I was puzzled. I decided to stick with pure fact.

"I wasn't having my period," I said.

"What? You weren't?"

"No. I wasn't," I waited for her to burst out laughing and congratulate me.

"You mean you lied?" she was shocked.

"Of course!" so was I.

"But why?" she asked. Of all the absurd questions an abused woman has ever asked the world, that has to rank among the strangest. I stole a glance at her. Was she serious? Yes, she really wanted information here.

"So that he wouldn't beat me, of course," I said.

"Seriously?" she gaped at me.

Nine years later, my boyfriend picked me up and threw me at a wall. He then kept me up the whole of the rest of the night with various torments. In the morning he sat heavily down as I dragged myself about getting ready for work (he didn't work) and said, "But you know I would never hurt you!"

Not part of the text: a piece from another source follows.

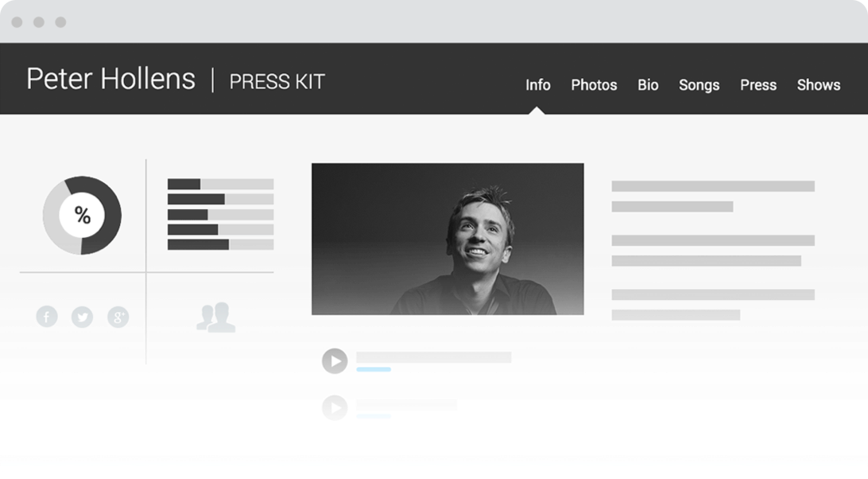
Task: Select the Twitter social icon
Action: (x=82, y=317)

That statement, and my mother's question, come from the same league of thinking. What do you mean, you'd never hurt me, you've spent the last 8 hours doing nothing but, and the damage will continue hurting me for days yet. Do you expect me to ignore my bruises and welts, my aching bones, the care with which I have to turn my head, to stand and sit down for days, and believe your words instead? What on earth do you mean, it wouldn't matter if I was beaten during my period? It matters if I'm beaten any time! My nerves don't lie! What twisted scale of values are you suggesting here?

My daughter, who is two, runs a finger down the scar on my upper arm where the belt curled round it and the tip bit into me. I told people for years that the cat scratched me. Only one person ever looked at it doubtfully and said, must've been a very deep scratch. She says, "Mummy hurt." Am I supposed to tell her, "No, not really, women don't feel pain?" No way! I'm not bringing up a woman anyone can beat! "Yes, Mummy hurt," I say, "but I'm all right now."

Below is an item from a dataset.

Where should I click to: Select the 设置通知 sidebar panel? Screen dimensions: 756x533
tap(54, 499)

For your information, being beaten during one's period definitely is extra painful and humiliating. There wasn't time to change my sanitary dressing to a tampon when fetching the belt, and asking to go to the loo first didn't work, as I couldn't bring myself to say why. Anyway I'd've had to go to the bedroom first, for the tampon, though I did frantically reflect that if only I could get to the loo, I could just throw out the pad and roll up some tissue paper to stuff up myself for the emergency.

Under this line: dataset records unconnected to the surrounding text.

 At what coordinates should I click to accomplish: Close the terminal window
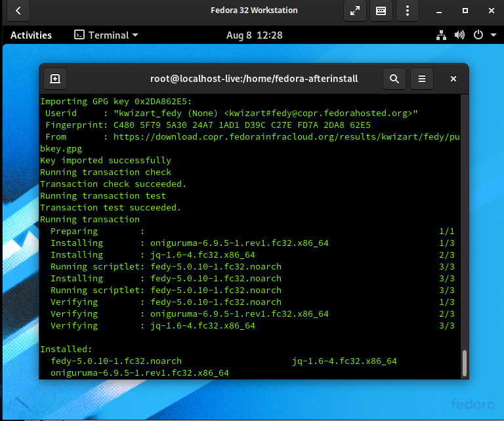click(x=453, y=79)
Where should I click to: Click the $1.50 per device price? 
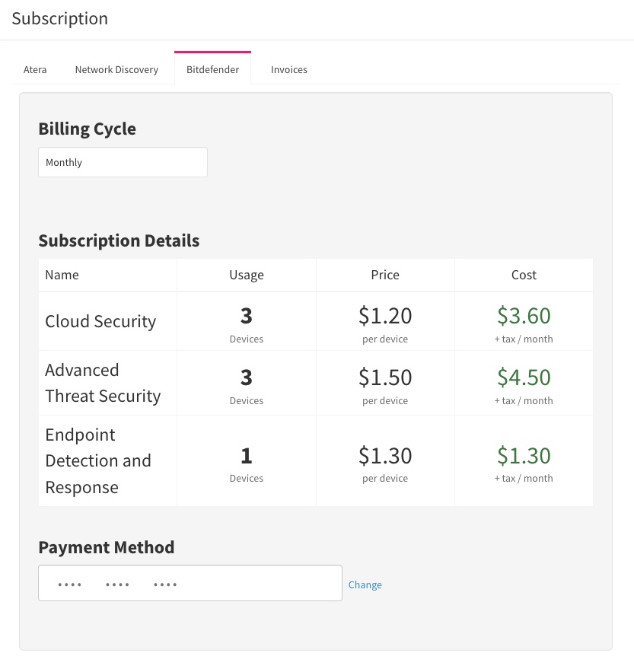click(385, 377)
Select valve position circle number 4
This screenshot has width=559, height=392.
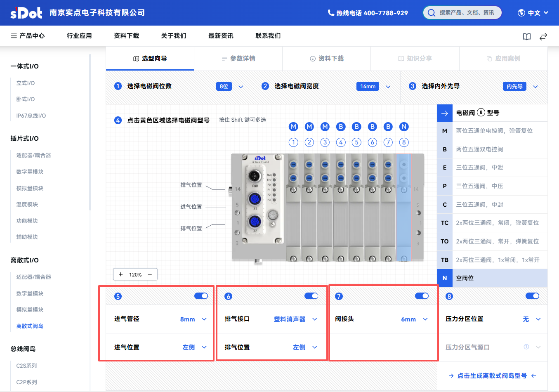point(341,142)
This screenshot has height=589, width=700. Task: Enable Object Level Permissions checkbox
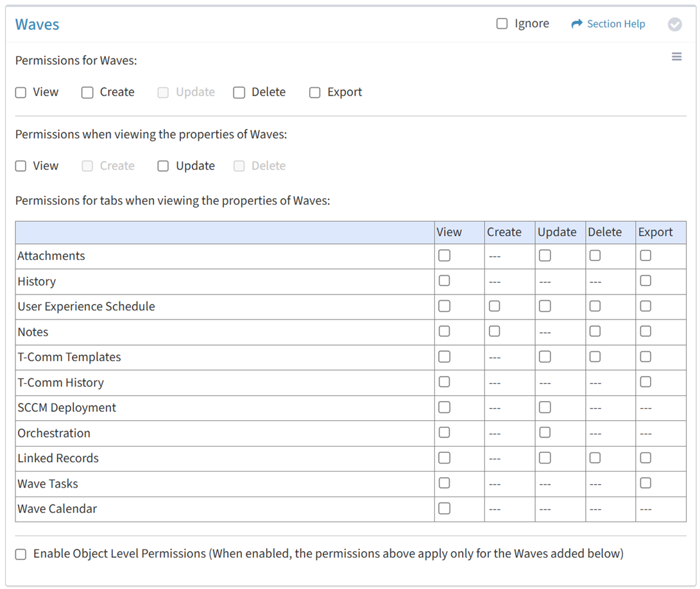(21, 554)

In those days, pads didn't have huge expanses of glue on the back, they weren't gossamer thin and fitted to the body. They were pinned into my undies with a safety pin, and the beating belt dislodged it, and the blood went everywhere. My legs were sticky with it, and my clothes. Every item I wore had a puddle of blood through. It's very difficult to squat over the loo (we had a long drop toilet, not one with a seat) when your thighs are trembling with pain and your body's shaken with sobs, and try to get clean with one wet flannel that all too swiftly dries. You can't really take along a whole bowl of water without everyone noticing, not unless it's dark. The welts sting when the water touches them, and then the blood dries on you and it's hard to walk, fetching water and boiling it for a bath, waiting in front of everyone when you want to just hide and cry.

But none of this "would really hurt." My ex-boyfriend pursued me for years, eventually accusing me of using that night as 'just an excuse', because I knew that 'really he would never hurt me'. Really he did! I had a responsibility to myself to really listen to my stinging eyes and aching bones! It was a final warning! Yet the making of a woman who would believe him, rather than her nerves, begins in such statements as my mother's, when a woman is told that her pain doesn't count.

It's just a question of mind over matter. It 'doesn't matter' if Daddy beats you, it's important as a good daughter to let him, to swallow the pain, to let yourself down into your seat for days afterwards with a gasp and dismiss that pain as just your womanly due. Because if you don't he will complain later of having been baulked of his rights. I can only imagine that's why he brought himself to bring it up. Was he swapping stories of how his day went? Was he complaining that I brought up a forbidden subject, she hadn't told me never to mention it? Maybe he asked her to reassure me, so as to clear the way for him to beat me in future. Or did he just use it to explain why he was mad?